Work to be completed:
Rewrite everything from the start of the entries down through the line containing "Select the SERP", changing "thumbnail" to "preview" and leaving the rest untouched.

Material supplied:

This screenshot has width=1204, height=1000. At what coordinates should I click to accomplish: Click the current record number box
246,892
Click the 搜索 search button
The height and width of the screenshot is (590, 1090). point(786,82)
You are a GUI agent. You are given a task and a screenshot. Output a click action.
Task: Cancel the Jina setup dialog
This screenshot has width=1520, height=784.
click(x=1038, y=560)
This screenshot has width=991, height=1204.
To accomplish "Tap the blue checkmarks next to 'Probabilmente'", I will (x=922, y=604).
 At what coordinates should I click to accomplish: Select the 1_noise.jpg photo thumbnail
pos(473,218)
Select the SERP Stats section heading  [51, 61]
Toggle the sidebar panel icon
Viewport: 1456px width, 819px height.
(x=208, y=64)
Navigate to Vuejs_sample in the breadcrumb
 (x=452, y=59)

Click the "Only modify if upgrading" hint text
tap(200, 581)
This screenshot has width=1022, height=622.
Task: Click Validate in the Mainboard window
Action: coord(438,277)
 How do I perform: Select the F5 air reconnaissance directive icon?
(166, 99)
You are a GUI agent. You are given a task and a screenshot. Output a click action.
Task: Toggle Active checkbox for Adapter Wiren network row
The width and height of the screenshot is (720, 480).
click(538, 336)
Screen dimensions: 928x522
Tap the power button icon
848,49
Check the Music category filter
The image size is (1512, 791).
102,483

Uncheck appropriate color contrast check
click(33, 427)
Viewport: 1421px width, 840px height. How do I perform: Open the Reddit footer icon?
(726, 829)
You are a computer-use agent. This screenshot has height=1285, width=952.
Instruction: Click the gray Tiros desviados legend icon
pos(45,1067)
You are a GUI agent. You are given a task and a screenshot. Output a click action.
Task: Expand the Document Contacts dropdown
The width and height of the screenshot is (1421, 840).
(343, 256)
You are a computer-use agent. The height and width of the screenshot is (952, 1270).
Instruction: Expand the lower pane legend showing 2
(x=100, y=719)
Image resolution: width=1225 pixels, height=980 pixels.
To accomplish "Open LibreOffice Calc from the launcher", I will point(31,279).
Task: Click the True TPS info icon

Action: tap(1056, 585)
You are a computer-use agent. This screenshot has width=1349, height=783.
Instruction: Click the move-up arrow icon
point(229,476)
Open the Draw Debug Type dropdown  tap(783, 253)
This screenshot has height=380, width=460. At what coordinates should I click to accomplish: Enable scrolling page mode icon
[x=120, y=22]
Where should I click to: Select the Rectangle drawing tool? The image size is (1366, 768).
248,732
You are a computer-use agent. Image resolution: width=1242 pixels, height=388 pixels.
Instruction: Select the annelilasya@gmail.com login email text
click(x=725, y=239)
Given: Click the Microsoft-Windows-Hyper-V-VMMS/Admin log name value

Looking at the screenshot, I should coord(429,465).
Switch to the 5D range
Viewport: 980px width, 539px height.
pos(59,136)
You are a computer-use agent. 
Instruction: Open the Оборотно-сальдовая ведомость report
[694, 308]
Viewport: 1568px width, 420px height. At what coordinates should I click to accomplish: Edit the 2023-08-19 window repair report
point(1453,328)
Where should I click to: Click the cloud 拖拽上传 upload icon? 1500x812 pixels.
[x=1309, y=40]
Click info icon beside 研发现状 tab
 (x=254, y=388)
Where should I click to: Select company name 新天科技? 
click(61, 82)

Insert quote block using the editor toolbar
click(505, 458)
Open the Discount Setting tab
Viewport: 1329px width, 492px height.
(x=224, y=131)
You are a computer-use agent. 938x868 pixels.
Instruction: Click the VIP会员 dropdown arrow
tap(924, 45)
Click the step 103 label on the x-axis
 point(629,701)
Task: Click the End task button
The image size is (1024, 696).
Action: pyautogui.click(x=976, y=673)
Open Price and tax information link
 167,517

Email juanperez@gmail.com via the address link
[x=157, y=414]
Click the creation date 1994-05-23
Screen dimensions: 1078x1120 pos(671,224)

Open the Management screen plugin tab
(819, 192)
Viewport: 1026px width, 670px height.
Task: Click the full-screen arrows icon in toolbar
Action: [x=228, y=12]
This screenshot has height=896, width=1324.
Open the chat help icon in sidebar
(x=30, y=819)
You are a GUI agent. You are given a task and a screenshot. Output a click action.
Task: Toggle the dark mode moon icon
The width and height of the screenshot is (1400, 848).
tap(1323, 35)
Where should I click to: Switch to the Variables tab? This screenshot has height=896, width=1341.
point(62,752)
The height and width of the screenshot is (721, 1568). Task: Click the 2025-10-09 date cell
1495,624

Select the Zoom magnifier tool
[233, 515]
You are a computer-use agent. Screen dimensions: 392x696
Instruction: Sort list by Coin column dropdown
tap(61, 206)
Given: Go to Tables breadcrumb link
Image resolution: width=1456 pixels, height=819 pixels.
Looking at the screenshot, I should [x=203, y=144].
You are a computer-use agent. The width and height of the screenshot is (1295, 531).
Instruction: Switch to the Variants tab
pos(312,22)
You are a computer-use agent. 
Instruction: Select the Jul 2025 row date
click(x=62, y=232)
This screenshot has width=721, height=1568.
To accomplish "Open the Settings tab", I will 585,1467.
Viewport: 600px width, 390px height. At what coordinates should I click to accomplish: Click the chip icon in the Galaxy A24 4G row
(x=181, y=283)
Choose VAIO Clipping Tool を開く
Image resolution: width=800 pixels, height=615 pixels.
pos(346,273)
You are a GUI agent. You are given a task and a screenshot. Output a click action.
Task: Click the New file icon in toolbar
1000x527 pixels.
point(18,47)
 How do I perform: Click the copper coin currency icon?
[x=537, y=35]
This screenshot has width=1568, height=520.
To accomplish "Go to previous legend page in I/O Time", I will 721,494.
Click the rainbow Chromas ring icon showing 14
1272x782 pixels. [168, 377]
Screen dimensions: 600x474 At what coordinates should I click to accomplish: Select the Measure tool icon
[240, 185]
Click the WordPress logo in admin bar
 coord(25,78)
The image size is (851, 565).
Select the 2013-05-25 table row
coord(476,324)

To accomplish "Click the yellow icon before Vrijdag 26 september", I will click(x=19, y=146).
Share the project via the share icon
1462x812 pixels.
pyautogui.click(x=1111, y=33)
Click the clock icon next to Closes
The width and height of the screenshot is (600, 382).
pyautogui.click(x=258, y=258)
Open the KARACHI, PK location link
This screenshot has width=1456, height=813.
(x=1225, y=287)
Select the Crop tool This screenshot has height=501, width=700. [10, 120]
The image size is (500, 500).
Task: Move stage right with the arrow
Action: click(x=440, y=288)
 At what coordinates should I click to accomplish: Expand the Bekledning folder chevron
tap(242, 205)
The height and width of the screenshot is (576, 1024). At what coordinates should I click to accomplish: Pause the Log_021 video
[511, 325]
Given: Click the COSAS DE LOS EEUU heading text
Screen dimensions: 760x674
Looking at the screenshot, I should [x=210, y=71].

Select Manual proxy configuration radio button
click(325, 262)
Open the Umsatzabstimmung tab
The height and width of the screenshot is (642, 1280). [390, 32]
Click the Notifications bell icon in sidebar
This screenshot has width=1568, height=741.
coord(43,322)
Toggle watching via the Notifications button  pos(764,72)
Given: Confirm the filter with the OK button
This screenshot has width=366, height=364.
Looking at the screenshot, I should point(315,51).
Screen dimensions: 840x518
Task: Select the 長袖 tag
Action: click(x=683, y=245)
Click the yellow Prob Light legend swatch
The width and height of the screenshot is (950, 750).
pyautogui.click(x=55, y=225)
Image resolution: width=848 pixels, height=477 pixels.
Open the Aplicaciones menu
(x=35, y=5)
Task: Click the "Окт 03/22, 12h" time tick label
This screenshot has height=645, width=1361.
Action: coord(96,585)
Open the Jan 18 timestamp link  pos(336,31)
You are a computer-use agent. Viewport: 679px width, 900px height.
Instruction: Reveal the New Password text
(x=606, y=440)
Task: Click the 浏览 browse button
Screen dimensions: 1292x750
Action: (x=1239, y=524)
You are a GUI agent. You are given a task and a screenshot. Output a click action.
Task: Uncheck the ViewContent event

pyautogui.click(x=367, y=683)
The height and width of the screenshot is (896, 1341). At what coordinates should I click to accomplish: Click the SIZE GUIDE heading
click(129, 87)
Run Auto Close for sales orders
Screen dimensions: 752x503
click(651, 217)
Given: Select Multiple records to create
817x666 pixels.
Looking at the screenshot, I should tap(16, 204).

Written reply:
This screenshot has width=1204, height=1000. At what coordinates should I click to accomplish: Click the current record number box
246,892
Click the 搜索 search button
The height and width of the screenshot is (590, 1090). point(786,82)
You are a GUI agent. You are given a task and a screenshot. Output a click action.
Task: Cancel the Jina setup dialog
This screenshot has width=1520, height=784.
click(x=1038, y=560)
This screenshot has width=991, height=1204.
To accomplish "Tap the blue checkmarks next to 'Probabilmente'", I will (x=922, y=604).
 At what coordinates should I click to accomplish: Select the 1_noise.jpg photo preview
pos(473,218)
Select the SERP Stats section heading  [51, 61]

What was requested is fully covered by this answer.